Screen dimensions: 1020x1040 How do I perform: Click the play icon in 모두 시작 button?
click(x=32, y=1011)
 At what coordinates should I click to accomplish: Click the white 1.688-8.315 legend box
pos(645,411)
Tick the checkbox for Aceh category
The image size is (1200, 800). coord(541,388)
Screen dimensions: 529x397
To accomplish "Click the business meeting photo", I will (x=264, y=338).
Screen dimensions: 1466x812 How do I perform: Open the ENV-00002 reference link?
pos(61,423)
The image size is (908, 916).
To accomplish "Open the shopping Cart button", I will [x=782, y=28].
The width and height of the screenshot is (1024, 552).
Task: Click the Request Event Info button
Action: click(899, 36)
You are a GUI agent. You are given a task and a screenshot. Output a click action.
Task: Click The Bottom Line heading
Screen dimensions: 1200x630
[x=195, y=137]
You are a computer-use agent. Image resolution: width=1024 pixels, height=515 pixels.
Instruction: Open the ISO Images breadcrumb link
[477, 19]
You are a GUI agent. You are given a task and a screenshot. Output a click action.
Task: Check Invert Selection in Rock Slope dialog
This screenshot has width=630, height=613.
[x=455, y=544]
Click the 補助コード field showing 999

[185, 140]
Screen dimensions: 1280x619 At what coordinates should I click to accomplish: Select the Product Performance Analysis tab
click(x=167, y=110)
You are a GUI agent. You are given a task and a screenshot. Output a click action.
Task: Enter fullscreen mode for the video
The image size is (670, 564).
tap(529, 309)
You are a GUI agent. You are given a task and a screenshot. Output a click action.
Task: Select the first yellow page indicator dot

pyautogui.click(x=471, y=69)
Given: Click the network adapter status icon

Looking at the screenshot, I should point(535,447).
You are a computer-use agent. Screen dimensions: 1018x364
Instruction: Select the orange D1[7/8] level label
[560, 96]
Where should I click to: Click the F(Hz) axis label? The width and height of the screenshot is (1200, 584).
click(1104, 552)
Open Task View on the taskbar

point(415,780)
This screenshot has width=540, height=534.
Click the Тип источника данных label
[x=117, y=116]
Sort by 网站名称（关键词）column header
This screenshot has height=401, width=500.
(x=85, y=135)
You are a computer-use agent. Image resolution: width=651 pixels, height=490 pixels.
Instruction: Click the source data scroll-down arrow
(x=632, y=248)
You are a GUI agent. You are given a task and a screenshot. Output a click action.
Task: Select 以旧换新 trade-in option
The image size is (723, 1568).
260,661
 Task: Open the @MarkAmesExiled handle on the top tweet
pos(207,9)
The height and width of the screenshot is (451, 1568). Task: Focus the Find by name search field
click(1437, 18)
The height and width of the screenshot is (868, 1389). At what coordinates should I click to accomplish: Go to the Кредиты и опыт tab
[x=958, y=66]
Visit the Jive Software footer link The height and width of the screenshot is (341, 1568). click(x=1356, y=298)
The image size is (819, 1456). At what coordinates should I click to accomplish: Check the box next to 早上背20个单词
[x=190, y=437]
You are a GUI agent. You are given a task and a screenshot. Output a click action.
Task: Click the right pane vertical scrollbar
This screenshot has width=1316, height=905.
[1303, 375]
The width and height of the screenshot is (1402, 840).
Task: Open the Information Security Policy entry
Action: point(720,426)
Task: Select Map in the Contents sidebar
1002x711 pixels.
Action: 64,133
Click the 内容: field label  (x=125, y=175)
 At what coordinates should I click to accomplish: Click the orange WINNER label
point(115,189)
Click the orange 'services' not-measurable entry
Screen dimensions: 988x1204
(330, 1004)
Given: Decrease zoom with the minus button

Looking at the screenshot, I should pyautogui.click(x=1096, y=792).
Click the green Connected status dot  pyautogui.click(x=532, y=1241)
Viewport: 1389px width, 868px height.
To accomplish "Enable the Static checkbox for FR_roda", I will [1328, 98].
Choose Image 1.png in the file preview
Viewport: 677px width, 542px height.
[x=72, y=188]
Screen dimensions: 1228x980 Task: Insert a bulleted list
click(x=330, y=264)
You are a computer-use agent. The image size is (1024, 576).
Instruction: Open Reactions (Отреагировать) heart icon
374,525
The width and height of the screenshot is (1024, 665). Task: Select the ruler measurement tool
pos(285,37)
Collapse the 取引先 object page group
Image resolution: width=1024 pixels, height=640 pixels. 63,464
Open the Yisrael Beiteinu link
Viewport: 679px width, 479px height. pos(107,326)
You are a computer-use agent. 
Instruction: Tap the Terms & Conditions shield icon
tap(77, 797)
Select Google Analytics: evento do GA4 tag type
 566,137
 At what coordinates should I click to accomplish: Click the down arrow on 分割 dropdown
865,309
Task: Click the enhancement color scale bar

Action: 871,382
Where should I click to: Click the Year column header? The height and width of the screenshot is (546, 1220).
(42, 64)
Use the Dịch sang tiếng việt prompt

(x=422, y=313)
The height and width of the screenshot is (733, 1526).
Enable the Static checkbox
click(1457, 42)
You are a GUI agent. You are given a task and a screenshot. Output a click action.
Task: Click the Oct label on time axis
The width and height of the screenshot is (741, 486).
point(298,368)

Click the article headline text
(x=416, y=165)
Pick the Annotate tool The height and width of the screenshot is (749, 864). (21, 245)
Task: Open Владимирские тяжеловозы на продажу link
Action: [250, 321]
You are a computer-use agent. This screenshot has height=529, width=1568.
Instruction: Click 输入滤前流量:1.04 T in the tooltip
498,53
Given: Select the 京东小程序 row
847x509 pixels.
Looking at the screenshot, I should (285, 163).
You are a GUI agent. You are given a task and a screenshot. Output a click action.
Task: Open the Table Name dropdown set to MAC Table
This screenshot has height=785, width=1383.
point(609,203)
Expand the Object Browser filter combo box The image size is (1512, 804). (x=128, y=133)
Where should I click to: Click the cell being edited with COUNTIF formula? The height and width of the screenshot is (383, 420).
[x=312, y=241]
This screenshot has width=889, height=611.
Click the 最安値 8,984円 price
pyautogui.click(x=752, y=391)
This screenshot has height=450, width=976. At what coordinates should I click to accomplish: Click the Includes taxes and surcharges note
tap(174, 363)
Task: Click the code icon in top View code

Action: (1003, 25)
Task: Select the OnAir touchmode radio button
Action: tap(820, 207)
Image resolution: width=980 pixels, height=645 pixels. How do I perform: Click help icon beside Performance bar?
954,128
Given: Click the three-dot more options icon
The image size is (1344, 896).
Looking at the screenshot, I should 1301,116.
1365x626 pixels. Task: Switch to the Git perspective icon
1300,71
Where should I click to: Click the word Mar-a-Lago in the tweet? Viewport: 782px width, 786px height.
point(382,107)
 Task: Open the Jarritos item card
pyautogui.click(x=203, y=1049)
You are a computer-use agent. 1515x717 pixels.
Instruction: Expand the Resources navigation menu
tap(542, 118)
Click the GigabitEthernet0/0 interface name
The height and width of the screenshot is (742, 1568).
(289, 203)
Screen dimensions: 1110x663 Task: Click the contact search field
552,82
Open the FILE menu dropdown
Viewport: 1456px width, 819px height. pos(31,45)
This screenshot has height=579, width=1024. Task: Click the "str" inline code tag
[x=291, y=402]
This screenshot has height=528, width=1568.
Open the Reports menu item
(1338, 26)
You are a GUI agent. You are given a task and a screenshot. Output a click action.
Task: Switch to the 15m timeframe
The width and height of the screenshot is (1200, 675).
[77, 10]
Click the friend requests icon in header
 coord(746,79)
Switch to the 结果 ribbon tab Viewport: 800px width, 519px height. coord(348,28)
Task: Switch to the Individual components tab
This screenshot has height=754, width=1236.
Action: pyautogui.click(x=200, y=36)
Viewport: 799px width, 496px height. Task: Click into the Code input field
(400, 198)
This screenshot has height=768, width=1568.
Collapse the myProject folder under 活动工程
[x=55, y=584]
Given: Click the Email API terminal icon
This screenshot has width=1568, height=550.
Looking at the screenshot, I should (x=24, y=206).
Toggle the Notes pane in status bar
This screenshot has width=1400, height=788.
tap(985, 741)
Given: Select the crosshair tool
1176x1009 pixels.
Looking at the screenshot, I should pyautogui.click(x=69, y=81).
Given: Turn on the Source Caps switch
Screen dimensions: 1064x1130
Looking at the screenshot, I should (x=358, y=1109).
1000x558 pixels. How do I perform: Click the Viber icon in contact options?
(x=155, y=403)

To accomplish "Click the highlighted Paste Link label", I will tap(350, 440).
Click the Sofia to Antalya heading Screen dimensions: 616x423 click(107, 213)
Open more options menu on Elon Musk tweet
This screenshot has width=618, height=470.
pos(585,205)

************

Using the data above, reproduce exactly the lines from the line that contains "Task: Open the Table" through the line that contains "You are a computer-use agent. 1515x717", including both.

Task: Open the Table Name dropdown set to MAC Table
This screenshot has height=785, width=1383.
point(609,203)
Expand the Object Browser filter combo box The image size is (1512, 804). (x=128, y=133)
Where should I click to: Click the cell being edited with COUNTIF formula? The height and width of the screenshot is (383, 420).
[x=312, y=241]
This screenshot has width=889, height=611.
Click the 最安値 8,984円 price
pyautogui.click(x=752, y=391)
This screenshot has height=450, width=976. At what coordinates should I click to accomplish: Click the Includes taxes and surcharges note
tap(174, 363)
Task: Click the code icon in top View code

Action: (1003, 25)
Task: Select the OnAir touchmode radio button
Action: tap(820, 207)
Image resolution: width=980 pixels, height=645 pixels. How do I perform: Click help icon beside Performance bar?
954,128
Given: Click the three-dot more options icon
The image size is (1344, 896).
Looking at the screenshot, I should 1301,116.
1365x626 pixels. Task: Switch to the Git perspective icon
1300,71
Where should I click to: Click the word Mar-a-Lago in the tweet? Viewport: 782px width, 786px height.
point(382,107)
 Task: Open the Jarritos item card
pyautogui.click(x=203, y=1049)
You are a computer-use agent. 1515x717 pixels.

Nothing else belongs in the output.